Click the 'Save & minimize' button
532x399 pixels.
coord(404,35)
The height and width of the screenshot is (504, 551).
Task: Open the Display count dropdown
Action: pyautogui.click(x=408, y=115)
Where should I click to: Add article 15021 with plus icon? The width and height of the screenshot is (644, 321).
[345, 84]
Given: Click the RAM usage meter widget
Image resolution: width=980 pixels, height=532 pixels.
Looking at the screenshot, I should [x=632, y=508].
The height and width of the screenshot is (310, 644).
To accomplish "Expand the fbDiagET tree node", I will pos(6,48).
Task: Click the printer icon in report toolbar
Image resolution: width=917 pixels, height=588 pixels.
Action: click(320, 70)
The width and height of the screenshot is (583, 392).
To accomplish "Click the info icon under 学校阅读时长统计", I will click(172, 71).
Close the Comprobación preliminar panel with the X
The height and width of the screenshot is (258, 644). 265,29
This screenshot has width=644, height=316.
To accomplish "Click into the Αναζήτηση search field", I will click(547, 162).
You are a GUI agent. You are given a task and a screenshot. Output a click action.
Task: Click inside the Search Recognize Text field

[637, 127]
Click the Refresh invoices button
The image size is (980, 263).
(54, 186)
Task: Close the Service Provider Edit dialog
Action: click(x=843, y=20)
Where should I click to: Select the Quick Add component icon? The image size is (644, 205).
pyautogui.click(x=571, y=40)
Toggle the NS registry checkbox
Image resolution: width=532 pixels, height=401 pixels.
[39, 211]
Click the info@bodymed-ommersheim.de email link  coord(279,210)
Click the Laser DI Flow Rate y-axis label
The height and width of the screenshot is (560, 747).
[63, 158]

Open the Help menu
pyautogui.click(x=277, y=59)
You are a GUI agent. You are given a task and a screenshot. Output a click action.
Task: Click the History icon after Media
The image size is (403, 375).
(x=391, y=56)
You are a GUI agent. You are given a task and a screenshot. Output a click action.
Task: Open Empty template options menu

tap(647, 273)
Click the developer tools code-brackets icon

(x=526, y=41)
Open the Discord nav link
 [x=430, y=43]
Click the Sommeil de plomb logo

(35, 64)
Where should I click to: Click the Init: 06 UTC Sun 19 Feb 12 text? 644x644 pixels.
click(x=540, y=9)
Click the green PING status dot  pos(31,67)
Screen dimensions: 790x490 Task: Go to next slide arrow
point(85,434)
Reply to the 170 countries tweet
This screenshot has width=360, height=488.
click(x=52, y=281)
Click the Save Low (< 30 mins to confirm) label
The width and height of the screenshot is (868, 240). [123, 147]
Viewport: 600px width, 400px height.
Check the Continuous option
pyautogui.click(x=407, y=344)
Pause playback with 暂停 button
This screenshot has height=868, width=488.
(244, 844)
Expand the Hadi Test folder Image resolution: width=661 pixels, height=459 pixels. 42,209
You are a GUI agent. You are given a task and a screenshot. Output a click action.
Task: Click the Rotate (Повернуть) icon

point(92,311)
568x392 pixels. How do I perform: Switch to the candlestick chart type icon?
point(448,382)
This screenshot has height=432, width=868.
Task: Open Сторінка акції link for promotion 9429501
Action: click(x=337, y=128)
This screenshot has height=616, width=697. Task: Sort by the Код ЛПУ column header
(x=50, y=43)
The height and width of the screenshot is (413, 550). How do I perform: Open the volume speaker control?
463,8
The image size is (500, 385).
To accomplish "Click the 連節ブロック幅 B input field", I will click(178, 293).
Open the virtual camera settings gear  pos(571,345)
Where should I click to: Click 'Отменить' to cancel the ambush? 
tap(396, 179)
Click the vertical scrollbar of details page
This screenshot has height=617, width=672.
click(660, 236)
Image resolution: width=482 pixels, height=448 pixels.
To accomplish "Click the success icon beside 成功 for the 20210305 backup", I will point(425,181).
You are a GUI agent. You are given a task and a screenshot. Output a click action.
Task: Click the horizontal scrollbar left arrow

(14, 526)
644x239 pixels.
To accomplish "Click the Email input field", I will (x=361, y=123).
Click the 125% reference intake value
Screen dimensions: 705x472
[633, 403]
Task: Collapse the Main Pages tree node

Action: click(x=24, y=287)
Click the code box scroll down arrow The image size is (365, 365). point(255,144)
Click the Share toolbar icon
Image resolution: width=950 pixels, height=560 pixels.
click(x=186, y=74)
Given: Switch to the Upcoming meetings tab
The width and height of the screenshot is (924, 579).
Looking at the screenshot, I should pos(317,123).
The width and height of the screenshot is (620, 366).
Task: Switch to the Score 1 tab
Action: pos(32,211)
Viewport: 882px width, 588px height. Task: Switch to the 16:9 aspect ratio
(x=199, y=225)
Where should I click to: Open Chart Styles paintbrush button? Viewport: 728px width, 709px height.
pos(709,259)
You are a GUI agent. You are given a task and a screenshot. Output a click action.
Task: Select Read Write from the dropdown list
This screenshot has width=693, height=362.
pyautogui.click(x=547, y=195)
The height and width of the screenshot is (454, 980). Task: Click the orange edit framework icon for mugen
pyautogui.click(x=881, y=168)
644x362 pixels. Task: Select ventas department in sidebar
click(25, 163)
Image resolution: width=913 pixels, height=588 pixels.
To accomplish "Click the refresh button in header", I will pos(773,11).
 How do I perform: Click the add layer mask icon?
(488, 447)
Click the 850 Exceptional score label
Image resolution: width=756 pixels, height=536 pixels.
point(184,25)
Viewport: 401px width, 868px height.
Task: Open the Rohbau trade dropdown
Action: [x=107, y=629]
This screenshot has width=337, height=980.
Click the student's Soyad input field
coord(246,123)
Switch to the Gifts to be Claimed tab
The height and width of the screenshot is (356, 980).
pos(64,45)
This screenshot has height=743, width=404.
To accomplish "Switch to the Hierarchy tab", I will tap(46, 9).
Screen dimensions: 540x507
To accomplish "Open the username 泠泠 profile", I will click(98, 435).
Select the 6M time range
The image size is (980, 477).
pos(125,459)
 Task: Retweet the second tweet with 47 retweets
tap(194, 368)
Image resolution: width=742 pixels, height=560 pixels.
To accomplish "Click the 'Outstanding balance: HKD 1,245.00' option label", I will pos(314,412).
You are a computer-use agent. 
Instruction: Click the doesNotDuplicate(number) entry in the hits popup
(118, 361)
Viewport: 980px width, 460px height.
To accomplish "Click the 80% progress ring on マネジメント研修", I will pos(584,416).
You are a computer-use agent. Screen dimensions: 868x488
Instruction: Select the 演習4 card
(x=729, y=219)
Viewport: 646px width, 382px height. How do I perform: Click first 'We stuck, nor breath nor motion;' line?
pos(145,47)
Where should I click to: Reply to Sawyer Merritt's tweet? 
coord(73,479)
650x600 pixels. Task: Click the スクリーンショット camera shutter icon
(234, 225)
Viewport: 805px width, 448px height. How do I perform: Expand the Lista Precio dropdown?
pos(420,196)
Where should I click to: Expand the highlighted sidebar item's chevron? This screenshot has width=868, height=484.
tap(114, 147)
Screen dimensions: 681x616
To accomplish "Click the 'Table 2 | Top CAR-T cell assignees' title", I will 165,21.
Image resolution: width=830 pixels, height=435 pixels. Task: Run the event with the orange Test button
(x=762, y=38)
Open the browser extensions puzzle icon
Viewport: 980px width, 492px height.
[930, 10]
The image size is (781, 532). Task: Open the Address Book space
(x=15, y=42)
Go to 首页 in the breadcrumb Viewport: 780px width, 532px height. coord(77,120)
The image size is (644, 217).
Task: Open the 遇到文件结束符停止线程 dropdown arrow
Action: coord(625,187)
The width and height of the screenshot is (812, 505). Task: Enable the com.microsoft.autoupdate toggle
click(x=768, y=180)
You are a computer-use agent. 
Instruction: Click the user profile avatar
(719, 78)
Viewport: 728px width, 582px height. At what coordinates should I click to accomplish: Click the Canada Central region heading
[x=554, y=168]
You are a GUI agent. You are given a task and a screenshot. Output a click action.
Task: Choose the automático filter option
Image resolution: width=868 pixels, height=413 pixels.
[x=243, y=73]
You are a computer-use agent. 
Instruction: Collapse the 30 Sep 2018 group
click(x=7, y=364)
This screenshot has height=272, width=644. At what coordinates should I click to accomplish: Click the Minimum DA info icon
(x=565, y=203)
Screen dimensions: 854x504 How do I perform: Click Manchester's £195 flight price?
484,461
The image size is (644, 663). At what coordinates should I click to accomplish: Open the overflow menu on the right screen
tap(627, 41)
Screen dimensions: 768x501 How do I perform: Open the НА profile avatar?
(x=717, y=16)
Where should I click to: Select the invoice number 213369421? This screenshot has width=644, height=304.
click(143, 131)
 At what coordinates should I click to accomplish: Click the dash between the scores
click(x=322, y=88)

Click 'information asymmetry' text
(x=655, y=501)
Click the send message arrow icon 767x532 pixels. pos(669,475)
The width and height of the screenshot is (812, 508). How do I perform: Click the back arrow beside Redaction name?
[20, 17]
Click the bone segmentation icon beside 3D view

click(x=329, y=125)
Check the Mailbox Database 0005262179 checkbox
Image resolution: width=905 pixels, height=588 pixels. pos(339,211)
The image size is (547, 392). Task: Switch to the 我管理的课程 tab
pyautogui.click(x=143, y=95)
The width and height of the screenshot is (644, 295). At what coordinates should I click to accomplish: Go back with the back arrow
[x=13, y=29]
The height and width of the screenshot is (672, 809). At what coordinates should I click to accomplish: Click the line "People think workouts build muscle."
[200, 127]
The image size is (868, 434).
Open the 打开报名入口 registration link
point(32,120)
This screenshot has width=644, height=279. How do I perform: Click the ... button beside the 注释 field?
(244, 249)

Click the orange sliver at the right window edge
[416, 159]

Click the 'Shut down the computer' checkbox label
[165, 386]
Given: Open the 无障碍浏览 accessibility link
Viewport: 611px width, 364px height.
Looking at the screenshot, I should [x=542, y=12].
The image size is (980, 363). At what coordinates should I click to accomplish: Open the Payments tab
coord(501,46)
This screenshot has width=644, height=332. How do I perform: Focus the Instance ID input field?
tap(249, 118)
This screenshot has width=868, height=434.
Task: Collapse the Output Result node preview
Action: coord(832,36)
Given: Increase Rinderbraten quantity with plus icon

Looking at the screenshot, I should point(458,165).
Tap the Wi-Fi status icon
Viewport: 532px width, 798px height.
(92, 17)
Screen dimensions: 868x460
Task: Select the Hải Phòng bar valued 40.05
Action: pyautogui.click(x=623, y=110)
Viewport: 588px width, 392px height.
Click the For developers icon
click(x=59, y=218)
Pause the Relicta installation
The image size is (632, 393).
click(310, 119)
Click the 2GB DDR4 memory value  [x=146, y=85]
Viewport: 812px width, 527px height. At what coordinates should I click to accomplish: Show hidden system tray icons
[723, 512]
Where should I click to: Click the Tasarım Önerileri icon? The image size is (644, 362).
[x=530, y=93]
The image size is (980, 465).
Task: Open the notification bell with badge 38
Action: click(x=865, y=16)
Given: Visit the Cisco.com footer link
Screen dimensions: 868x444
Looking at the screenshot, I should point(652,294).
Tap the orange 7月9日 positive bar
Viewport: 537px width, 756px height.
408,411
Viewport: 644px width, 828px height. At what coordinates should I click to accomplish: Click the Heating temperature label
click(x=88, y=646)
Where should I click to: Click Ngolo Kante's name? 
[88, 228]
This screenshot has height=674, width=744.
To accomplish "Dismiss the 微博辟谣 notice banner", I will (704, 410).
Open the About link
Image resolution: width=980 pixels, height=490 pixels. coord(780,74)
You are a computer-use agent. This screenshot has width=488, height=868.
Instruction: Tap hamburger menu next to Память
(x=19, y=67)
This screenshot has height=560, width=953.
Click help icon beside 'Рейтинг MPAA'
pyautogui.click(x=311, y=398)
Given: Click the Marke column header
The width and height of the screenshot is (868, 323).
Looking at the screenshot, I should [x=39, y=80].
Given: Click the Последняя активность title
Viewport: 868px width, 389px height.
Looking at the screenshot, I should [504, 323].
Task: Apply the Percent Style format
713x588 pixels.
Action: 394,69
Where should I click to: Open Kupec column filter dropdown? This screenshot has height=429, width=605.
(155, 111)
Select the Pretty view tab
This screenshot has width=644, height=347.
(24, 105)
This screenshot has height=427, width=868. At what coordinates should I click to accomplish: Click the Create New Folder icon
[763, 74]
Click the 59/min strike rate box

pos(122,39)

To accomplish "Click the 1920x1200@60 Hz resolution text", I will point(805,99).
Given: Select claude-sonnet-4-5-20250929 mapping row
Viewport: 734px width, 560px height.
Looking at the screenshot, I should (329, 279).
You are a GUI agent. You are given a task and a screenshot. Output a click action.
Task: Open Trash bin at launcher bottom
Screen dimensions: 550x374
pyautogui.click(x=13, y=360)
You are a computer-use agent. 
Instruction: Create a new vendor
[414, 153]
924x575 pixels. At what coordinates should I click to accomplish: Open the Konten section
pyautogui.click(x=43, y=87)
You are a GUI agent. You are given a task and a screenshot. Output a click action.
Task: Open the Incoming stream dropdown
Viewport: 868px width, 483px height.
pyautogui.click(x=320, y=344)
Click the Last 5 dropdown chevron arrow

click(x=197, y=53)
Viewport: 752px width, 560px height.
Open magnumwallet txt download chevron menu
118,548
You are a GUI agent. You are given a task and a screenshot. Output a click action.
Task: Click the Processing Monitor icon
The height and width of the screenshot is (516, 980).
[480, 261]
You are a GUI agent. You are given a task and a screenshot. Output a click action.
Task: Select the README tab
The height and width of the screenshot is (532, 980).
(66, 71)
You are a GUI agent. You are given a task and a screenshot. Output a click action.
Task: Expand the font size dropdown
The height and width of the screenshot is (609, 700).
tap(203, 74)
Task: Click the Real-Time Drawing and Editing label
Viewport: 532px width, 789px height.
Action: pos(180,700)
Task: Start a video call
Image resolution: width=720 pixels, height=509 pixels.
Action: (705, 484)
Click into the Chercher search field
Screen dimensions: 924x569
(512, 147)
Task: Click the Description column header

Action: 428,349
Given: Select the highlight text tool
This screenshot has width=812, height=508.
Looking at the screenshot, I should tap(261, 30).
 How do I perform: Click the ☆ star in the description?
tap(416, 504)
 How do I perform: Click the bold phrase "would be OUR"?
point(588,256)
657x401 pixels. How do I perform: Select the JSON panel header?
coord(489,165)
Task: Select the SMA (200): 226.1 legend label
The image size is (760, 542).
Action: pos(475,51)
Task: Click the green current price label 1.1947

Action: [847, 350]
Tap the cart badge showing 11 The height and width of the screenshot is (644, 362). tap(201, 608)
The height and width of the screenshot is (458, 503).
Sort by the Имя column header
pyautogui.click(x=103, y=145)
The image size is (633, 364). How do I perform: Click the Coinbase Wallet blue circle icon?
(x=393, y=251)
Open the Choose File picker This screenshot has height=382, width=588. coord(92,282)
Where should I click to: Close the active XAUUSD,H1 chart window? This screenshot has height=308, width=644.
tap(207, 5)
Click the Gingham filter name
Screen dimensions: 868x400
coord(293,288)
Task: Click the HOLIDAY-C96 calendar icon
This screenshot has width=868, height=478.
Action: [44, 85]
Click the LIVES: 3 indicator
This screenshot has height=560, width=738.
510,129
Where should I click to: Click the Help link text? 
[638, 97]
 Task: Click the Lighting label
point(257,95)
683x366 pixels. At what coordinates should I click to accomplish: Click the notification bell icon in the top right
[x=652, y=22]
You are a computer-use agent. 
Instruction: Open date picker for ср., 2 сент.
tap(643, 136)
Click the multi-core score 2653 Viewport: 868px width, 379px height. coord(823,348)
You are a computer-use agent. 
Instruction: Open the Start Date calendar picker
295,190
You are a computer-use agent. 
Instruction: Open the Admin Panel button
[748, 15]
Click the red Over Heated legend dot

------------------------------------------------------------

**WHAT YOU HAVE TO DO:**
When a line in the records contains the string "toolbar", it counts; state how many lines count, with no other words.

**EXERCISE SOLUTION:**
2